What can mediation do for me?

A Pause Button Mediation is a voluntary process that functions like a pause button for parties engaged in litigation, or parties contemplating a lawsuit. Mediation brings the parties together in a safe and private setting to work with an unbiased neutral, called a mediator, who will assist the parties in exploring all options for a resolution to their conflict.

When should I mediate?

Sooner than later: Mediation can occur anytime before or after litigation has begun, however, the best timing for mediation is as early in the dispute as possible, ideally even before a case is actually filed or as soon after the parties and their attorneys have all of the factual and legal issues. It is preferable to mediate before the parties have expended substantial resources on expensive motions, discovery and depositions.

Who is in control?

Parties Control the Outcome The parties themselves stay in control of the outcome.
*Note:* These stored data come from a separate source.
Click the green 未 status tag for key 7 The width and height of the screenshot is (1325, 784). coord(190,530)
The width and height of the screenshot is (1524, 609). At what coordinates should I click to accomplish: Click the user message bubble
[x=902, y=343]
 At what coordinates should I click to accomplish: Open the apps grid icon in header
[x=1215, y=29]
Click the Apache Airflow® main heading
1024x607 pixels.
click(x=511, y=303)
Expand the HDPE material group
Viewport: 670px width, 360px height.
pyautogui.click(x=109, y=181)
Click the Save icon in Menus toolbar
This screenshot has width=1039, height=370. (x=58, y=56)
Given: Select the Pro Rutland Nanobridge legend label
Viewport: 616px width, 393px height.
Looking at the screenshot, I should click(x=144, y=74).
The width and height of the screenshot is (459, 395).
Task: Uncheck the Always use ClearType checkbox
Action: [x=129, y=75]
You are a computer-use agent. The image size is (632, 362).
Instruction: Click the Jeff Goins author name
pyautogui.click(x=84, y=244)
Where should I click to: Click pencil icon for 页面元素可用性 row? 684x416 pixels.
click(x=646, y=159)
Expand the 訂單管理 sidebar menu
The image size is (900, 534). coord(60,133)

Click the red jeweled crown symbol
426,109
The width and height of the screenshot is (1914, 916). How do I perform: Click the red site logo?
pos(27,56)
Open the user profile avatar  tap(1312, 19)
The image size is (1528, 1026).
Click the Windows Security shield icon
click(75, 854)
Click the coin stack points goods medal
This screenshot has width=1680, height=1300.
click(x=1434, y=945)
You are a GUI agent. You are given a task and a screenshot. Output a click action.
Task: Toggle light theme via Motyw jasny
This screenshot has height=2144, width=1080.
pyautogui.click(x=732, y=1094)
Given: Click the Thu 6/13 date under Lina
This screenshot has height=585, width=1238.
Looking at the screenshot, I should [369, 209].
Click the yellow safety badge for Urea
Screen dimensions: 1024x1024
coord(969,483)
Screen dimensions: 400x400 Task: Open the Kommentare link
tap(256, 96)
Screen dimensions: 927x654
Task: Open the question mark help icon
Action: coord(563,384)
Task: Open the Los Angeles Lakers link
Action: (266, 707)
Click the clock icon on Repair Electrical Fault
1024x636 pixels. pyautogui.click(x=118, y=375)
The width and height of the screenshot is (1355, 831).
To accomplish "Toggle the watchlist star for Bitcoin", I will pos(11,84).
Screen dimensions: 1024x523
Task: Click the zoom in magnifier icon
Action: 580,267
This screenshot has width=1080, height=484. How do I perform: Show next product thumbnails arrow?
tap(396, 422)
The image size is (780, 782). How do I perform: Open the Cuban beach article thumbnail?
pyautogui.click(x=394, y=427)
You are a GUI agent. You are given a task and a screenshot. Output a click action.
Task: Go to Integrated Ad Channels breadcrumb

The Mediator does not render a decision and has no power to force the parties to settle their claims. Rather than determining who is right and who is wrong, the Mediator’s job is to understand the respective parties’ positions and see where they have common ground and the potential for compromise. This helps all concerned to focus on interests and solutions rather than adversarial positions and legal arguments.

Can a mediator be called to testify in court?

Private and Confidential Unlike litigation, which is a very public forum held in an open court with records available to anyone, mediation is confidential. Everything that is discussed during the mediation, and any documents prepared especially for the mediation cannot be used by any party outside of the mediation process, or in any portion of the litigation or trial. Mediators are prohibited from disclosing anything that goes on during the mediation, and the parties themselves sign confidentiality agreements to ensure each party's interests are protected throughout the process. This allows the parties to freely explore solutions that can address their individual interests. Parties can consider more meaningful and satisfying resolutions tailored to their specific needs that are not limited by what the judge or jury can decide.

What does it cost?

Economical and certain Mediation is also economical and takes very little time when compared with litigation. The length of the mediation depends on the number of parties, the complexity of the issues, and how well prepared the parties and their attorneys are to commit to the process. Mediations typically last from three to eight hours while some complex cases, with many issues, may require more than one session to reach a resolution on each issue.

The time and cost spent in mediation is a tiny fraction of the cost necessary to pursue a case through trial where even one pre-trial motion may cost more than the entire mediation. Mediation carries far less risk than trial and provides certainty to the parties that they will make their own decisions without the delay, cost or interference of a judge or jury.

What if we can’t reach a full agreement?

A good mediator will have a significant amount of litigation experience and will help the parties realistically evaluate the strengths and weaknesses of their case. The odds are excellent that your case will settle in mediation. 90% of mediated cases result in a full settlement of the parties' issues. For the small percentage of cases that do not settle completely, even a partial settlement of issues accomplished through mediation is a significant benefit to the parties by narrowing down the issues to be litigated.

The reality is, less than 5% of litigated cases will go through an actual trial. It simply makes no sense for the parties to squander their assets in anticipation of having their day in court, only to settle on the court house steps after all the money, time and aggravation has been spent. Statistics show that the parties who determine the outcome themselves in mediation while preserving the assets of both sides are the most satisfied with their final settlement and is why a successful mediation is often referred to as a "win/win" for both parties.